Fragmento de El Día Del Watusi, de Francisco Casavella


—¿Quieres que te diga lo que cuenta la canción?
—Sí.
Ballesta encendió un cigarro, esperó a que la canción finalizase y volviera a empezar. Enfático, anunció:
—«Con el tiempo». Canta: Léo Ferré.

Exhaló el humo. El tal Ferré repitió una vez más lo que yo hasta entonces había tomado como lamento funerario. Lo que luego resultó ser: tampoco hacía falta aprender tanto idioma. Sobre la voz francesa, Ballesta recitaba:
—«Con el tiempo todo se va. Se olvida el rostro y se olvida la voz. Cuando el corazón ya no late, no vale la pena ir a buscar más lejos. Hay que dejar las cosas como son y están muy bien. Con el tiempo, con el tiempo todo se va.
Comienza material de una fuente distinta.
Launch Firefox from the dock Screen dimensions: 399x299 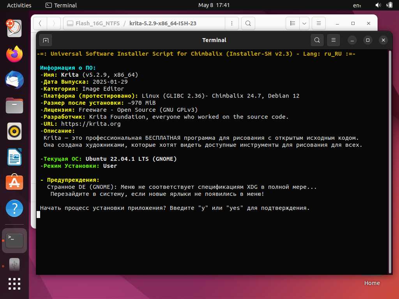pyautogui.click(x=14, y=54)
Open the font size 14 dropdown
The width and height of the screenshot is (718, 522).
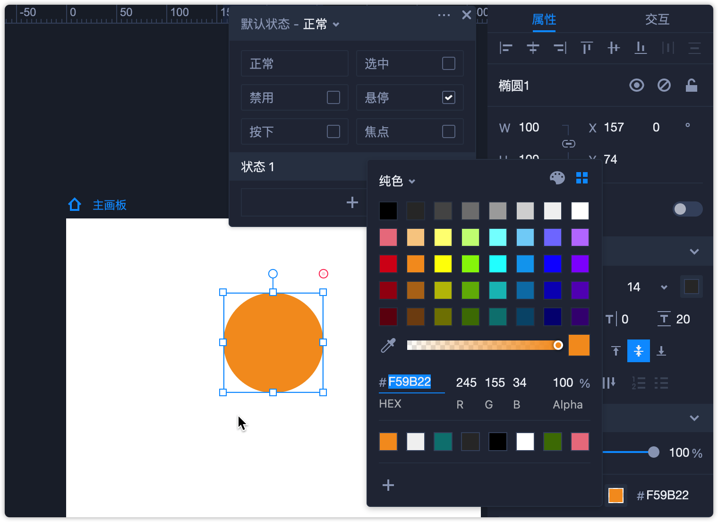664,287
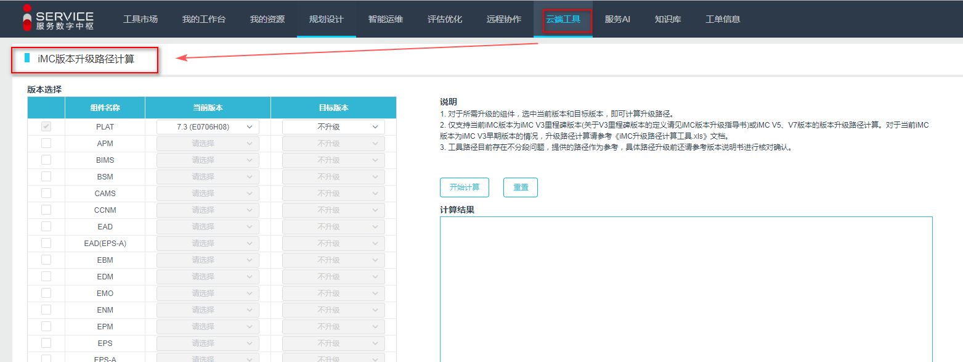963x362 pixels.
Task: Go to 我的工作台 tab
Action: tap(204, 19)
El otro, al que se adoraba, al que se buscaba bajo la lluvia… El otro, al que se adivinaba a la vuelta de una mirada, entre palabras, entre líneas y entre los polvos de una promesa maquillada, que se va hacia la noche… Con el tiempo todo se aleja. Con el tiempo. Con el tiempo se va, todo se va, aún los más bellos recuerdos tienen pinta de cosa de trapería en los estantes de la muerte el sábado por la noche, cuando la ternura se va completamente sola. Con el tiempo. Con el tiempo se va, todo se va. El otro, a quien se le daban viento y joyas, por quien se hubiera vendido el alma por unos céntimos. Ante el que uno se arrastraba como se arrastran los perros. Con el tiempo se va. Todo va bien. Con el tiempo todo se va. Se olvidan las pasiones y se olvidan las voces que decían bajito con palabras de la gente pobre: “No vuelvas tarde. Sobre todo, no cojas frío”. Con el tiempo todo se va, y uno se siente encanecido como un caballo agotado. Y uno se siente catalogado en el azar. Y uno se siente muy solo quizá, pero tranquilo. Y uno se siente ridículo por los días perdidos. Entonces, de verdad, con el tiempo, ya no se ama».
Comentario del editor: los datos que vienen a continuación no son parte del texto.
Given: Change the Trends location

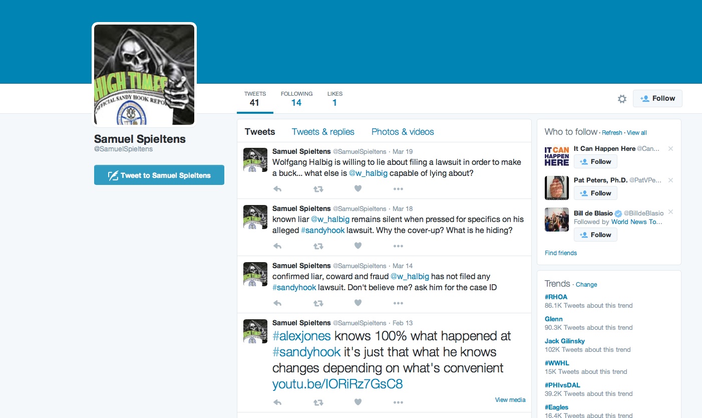Looking at the screenshot, I should point(586,285).
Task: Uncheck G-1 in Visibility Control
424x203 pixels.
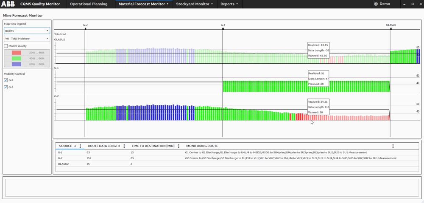Action: click(6, 80)
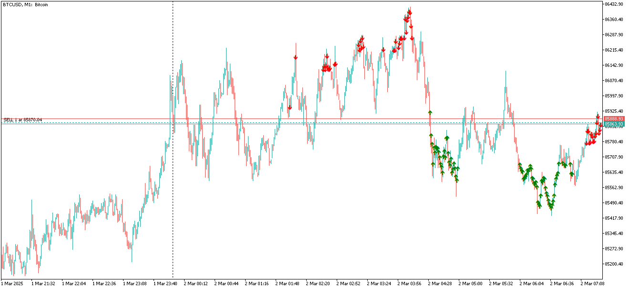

Se hizo el silencio. El silencio continuaba entre un tráfago de vehículos que se antojaba distante. El silencio seguía cuando la canción volvió a empezar.
—Apaga —me dijo Ballesta.

Obedecí. Miré por el espejo retrovisor. Ballesta parecía a punto de llorar. «¡Este hombre está muy mal!», deduje. En aquel tiempo no sabía, porque estaba aprendiendo, lo voluble, el taimado equilibrio de los caracteres sentimentales: a tanta crueldad, tanto lloro; a tanta impotencia, tanto regocijo. En aquel tiempo, porque aprendía a ser un hombre más, no era sino un crío hecho de solipsismo y sueños de saldo, con tara, como la ropa que nunca más me pondría. Por eso odiaba a Ballesta cuando se cachondeaba de mí; por eso le admiraba cuando me abría un cauce de conocimiento con su divergente erudición; por eso le temía casi siempre y me asombraba verle tan expuesto a no sé qué nostalgia o pena camino de la Bolsa.